What this task involves
In the material below, begin at the line that has "Task: Pick the Titan One font", stop after the line that has "Task: Click the Sign In button", and transcribe those lines exactly, without pictures.

Data for this task
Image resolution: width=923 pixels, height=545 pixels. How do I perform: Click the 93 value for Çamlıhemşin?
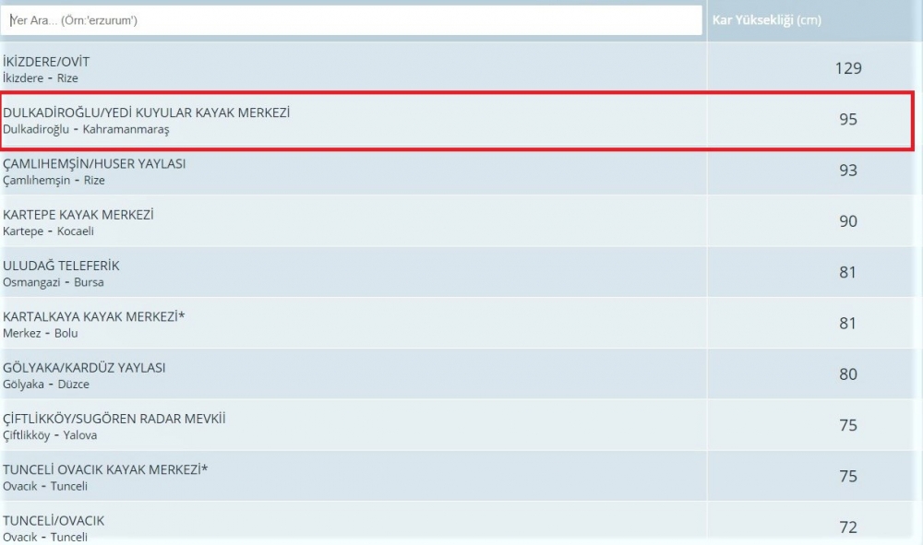(x=847, y=171)
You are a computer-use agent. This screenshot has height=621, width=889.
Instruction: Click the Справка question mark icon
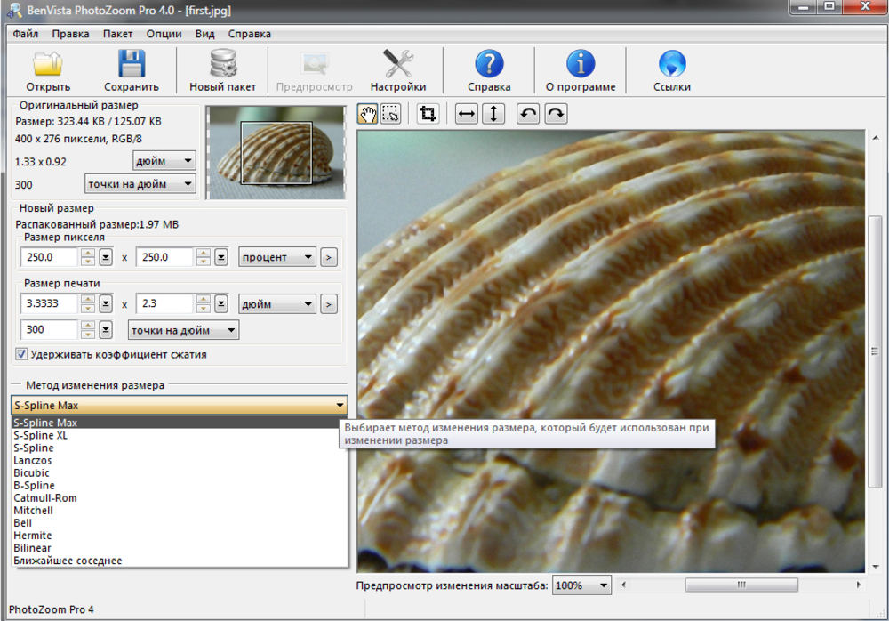click(489, 64)
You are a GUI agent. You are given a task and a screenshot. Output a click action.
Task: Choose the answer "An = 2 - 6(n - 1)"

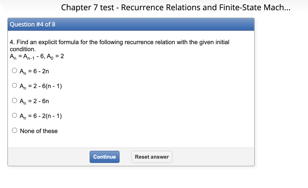click(14, 85)
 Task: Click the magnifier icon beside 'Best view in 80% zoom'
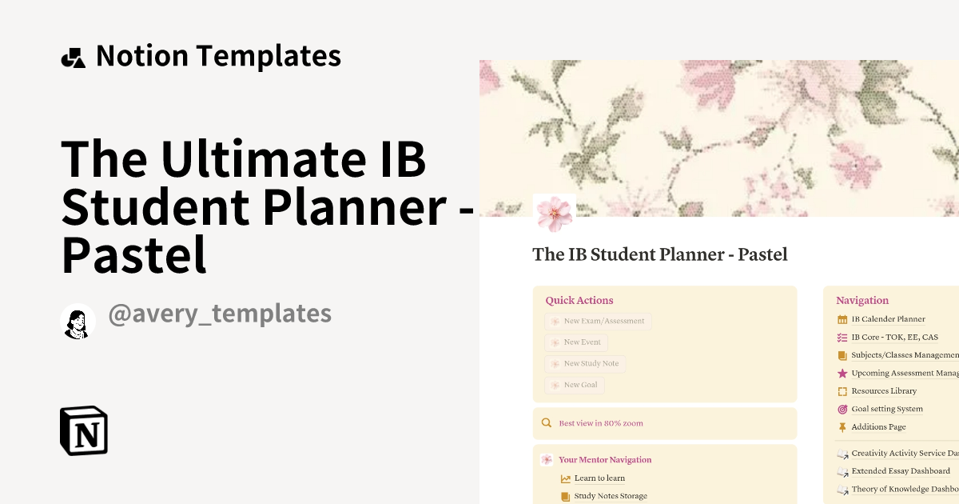point(547,422)

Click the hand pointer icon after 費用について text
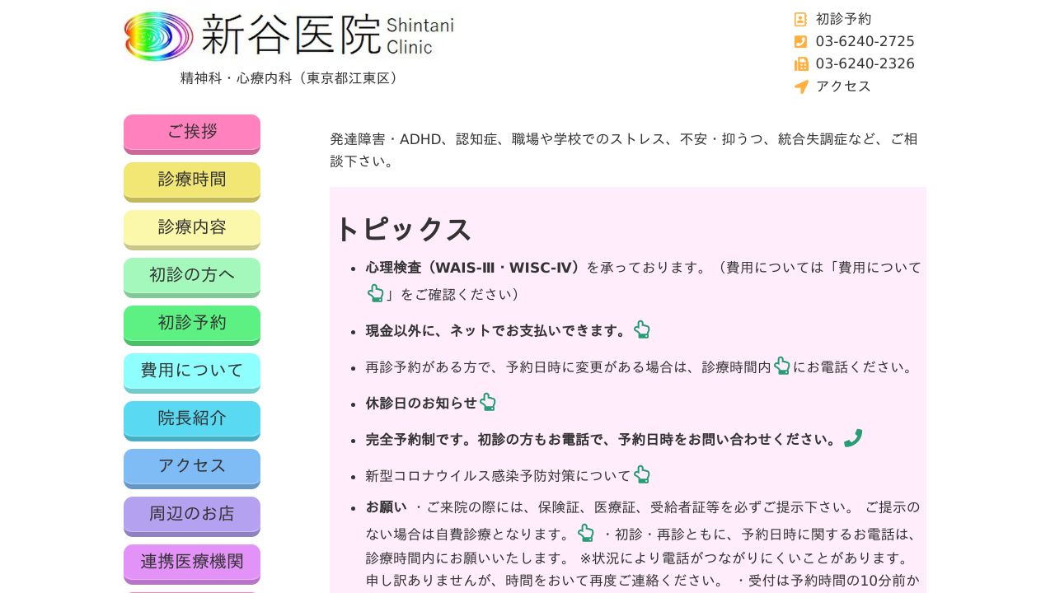(376, 292)
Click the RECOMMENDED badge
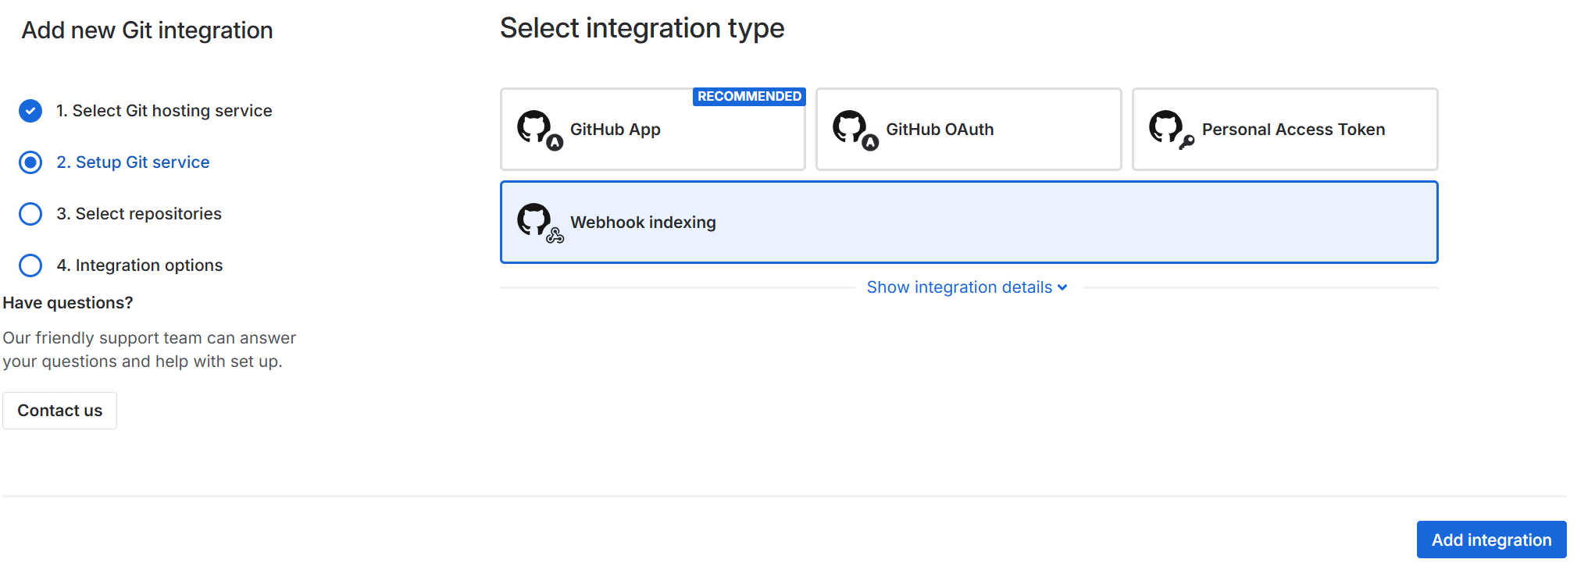Viewport: 1595px width, 577px height. 749,97
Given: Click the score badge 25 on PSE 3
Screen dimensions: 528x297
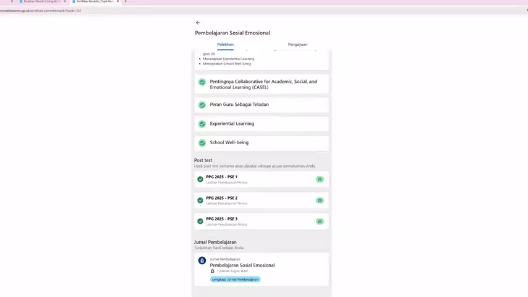Looking at the screenshot, I should pyautogui.click(x=320, y=222).
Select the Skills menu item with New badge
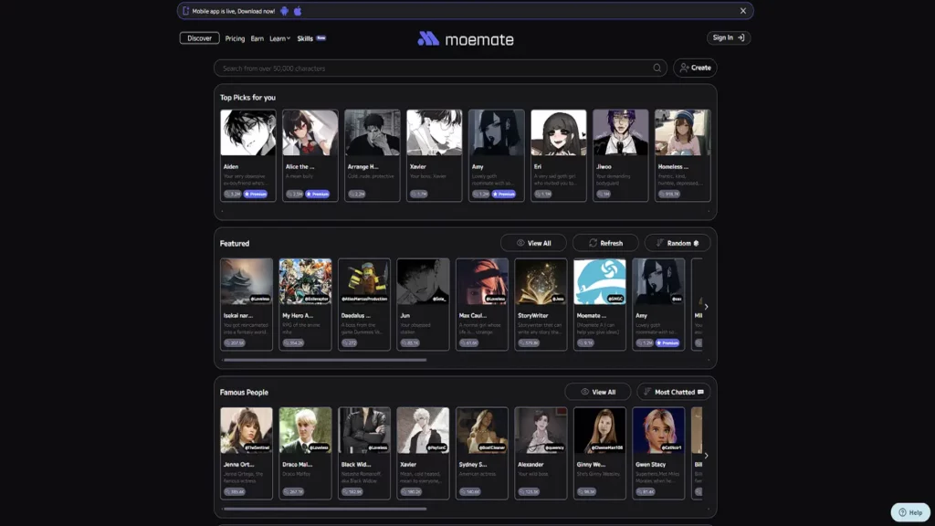 click(x=307, y=38)
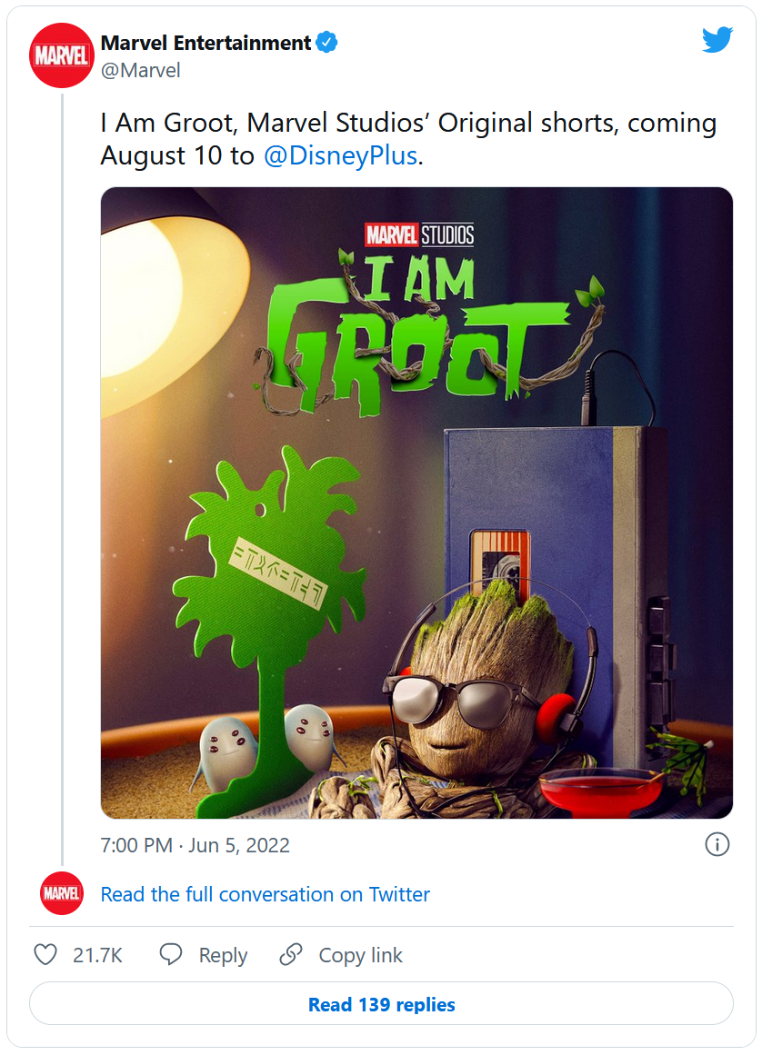This screenshot has height=1055, width=762.
Task: Open the @DisneyPlus mention
Action: tap(340, 155)
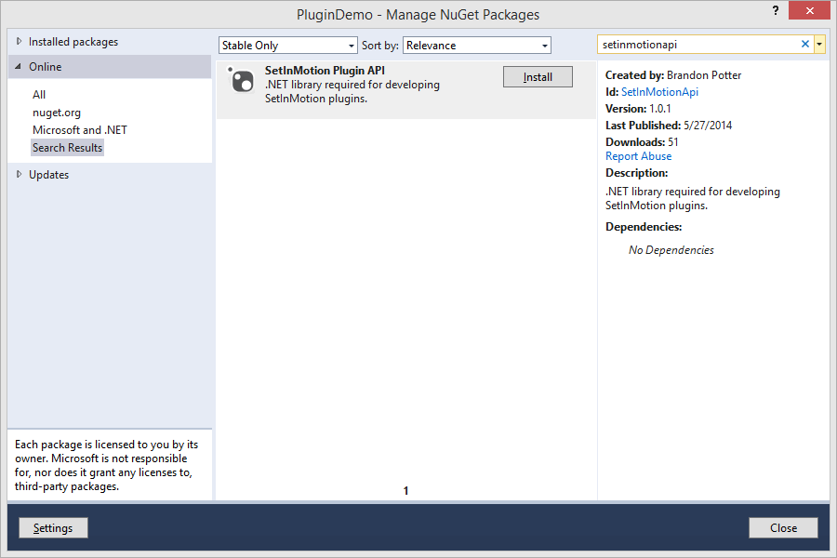Select All under Online sources

[39, 95]
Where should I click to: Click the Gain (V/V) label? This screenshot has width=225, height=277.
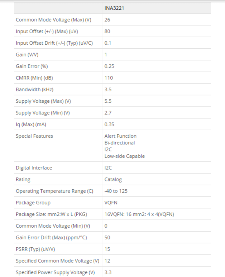[27, 55]
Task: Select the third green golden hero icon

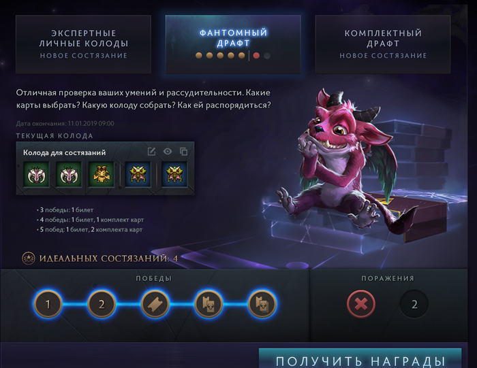Action: click(101, 175)

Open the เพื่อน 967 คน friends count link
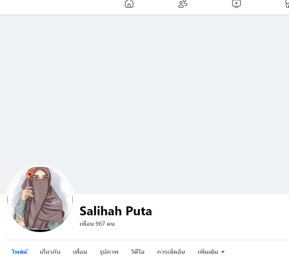pos(97,224)
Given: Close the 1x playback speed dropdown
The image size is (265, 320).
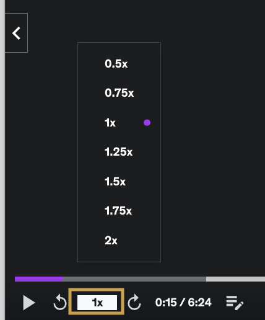Looking at the screenshot, I should point(97,303).
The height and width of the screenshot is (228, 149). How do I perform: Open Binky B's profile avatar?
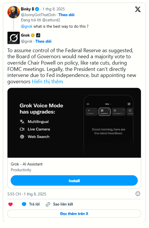tap(14, 12)
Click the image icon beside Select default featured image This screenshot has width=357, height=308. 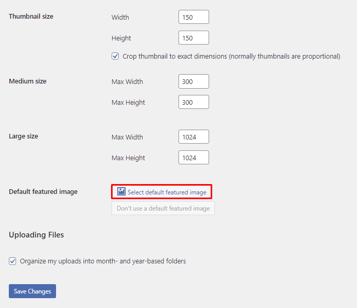[121, 192]
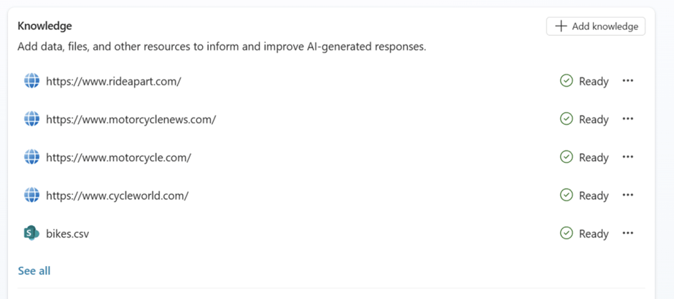Click the Add knowledge button
The width and height of the screenshot is (674, 299).
tap(596, 27)
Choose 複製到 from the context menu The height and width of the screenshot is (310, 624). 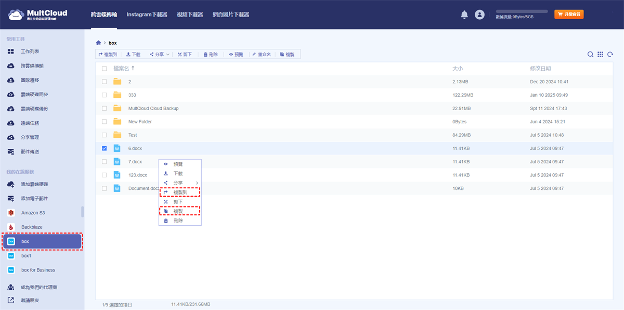click(179, 192)
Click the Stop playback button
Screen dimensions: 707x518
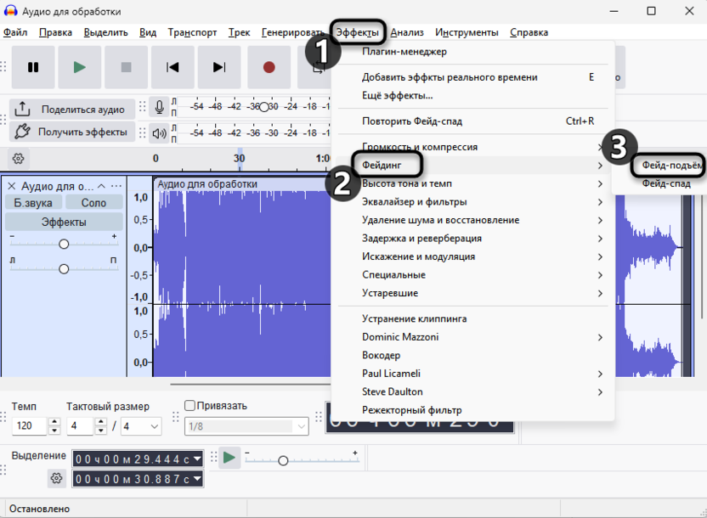(x=126, y=67)
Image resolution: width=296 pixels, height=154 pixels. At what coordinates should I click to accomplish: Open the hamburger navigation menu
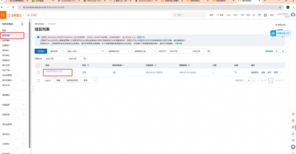point(3,15)
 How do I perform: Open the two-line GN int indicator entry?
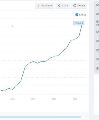97,23
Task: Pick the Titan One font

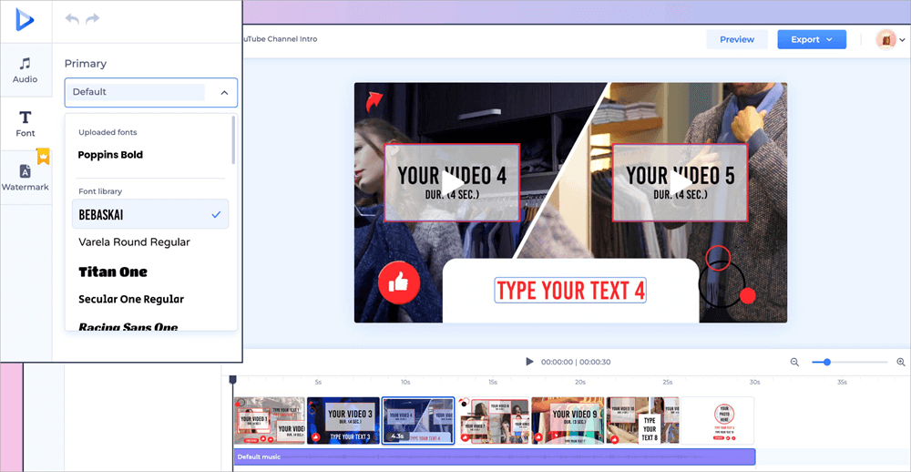Action: pyautogui.click(x=113, y=272)
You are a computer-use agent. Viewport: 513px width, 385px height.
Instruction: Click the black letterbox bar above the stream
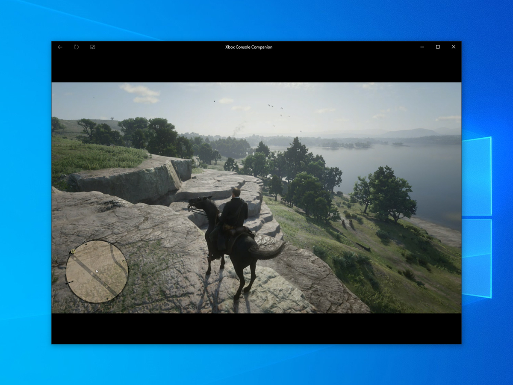click(257, 67)
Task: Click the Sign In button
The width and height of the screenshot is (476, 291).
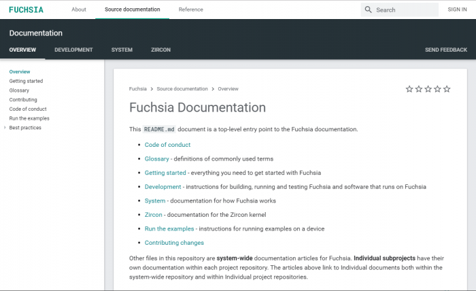Action: (457, 10)
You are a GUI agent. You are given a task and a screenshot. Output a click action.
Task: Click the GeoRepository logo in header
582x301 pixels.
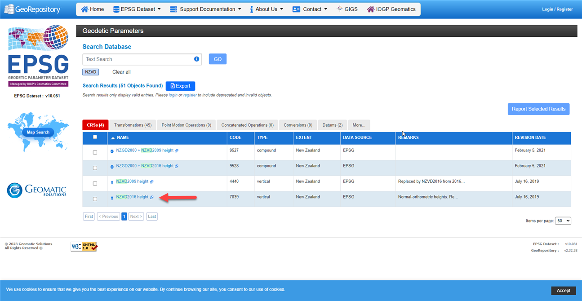coord(32,9)
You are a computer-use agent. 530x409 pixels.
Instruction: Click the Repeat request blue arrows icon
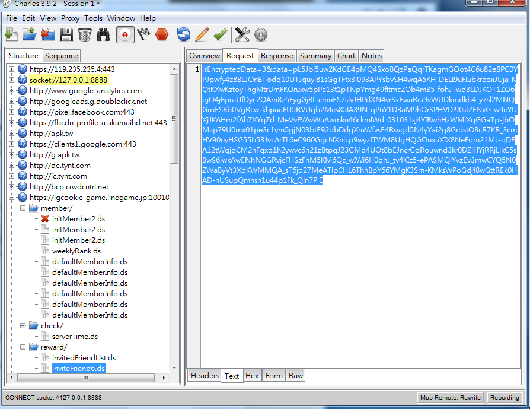(x=184, y=35)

Response for this exercise
Task: Pick the Titan One font

Action: pyautogui.click(x=113, y=272)
You are a computer-use agent. Viewport: 513px width, 385px height.
Instruction: Click the black letterbox bar above the stream
click(257, 67)
Task: Click the Sign In button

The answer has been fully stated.